Wednesday, April 20, 2011
David Cameron delivers snub to Gordon Brown, no £270,000 IMF job, it needs someone who is "extraordinarily competent", mad men need not apply!
The general rule of thumb in politics is that senior politicians in the main are nice to their counterparts, especially when they leave office such as Prime Minister.
It is also like an unwritten rule law.
However, David Cameron has indicated he may block Gordon Brown from becoming head of the International Monetary Fund.
A break with convention!
Gordon Brown since losing the election and leadership of the Labour Party has been noticeable by his absence at Westminster as he pursues his own financial interests.
He is a disgrace and a leper.
In saying that he intends to block Brown the Tory Prime minister said someone who "didn't know we had a debt problem in the UK" might not be the "best person" to run the global finance watchdog.
And he is absolute right.
Why should Gordon Brown who drove this country to the brink of financial collapse walk straight into a £270,000 a year job?
It is wrong that he is even still in the House of Commons.
Brown has been linked with the IMF job in recent press reports, but Cameron told the BBC the IMF required someone "extraordinarily competent".
And Brown isn’t it.
Labour leader Ed Miliband out of some misguided loyalty said Mr Brown was "eminently qualified", the facts of our decline say otherwise.
Miliband said that former Labour prime minister's role in dealing with the global economic crisis of 2007/8 had been "outstanding".
In a rather odd defence economist David Blanchflower, a former member of the Bank of England's Monetary Policy Committee suggested Mr Cameron's stance was "vindictive" and "small-minded".
Was Blanchflower asleep while Brown deregulated anything and everything which was put in place for our protection?
The UK and other major economies have an effective veto on the appointment of the IMF's managing director and Cameron should use it.
If he doesn’t it lays open the charge that he is weak.
Brown must pay.
The present incumbent of the IMF is France's Dominique Strauss Kahn; he is expected to step down soon.
So, the job should be thrown open to as wide a range of people as possible.
In a piece of sack cloth and ashes, Brown made a speech in the US last week, in which he said he admitted made a "big mistake" in setting up the UK's Financial Services Authority.
He didn’t appreciate the complex relations between global institutions.

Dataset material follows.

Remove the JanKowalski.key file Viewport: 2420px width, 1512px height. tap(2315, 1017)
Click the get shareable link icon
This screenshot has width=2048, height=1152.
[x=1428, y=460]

This mealy mouth admission was seen by some commentators as part of a campaign to boost his credentials.
I’m sorry isn’t good enough.
"I haven't spent a huge amount of time thinking about this. But it does seem to me that, if you have someone who didn't think we had a debt problem in the UK, when we self-evidently do, they might not be the best person to work out whether other countries around the world have a debt and deficit problem".
"Above all what matters is the person running the IMF someone who understands the dangers of excessive debt, excessive deficit, and it really must be someone who gets that rather than someone who says that they don't see a problem."
Mr Cameron also said:
"I certainly don't want a washed-up politician from another country. It's important that the IMF is led by someone extraordinarily competent."
I think we can take it, the answer is no and will always be no!
David Cameron should stick to his guns on this, good decision.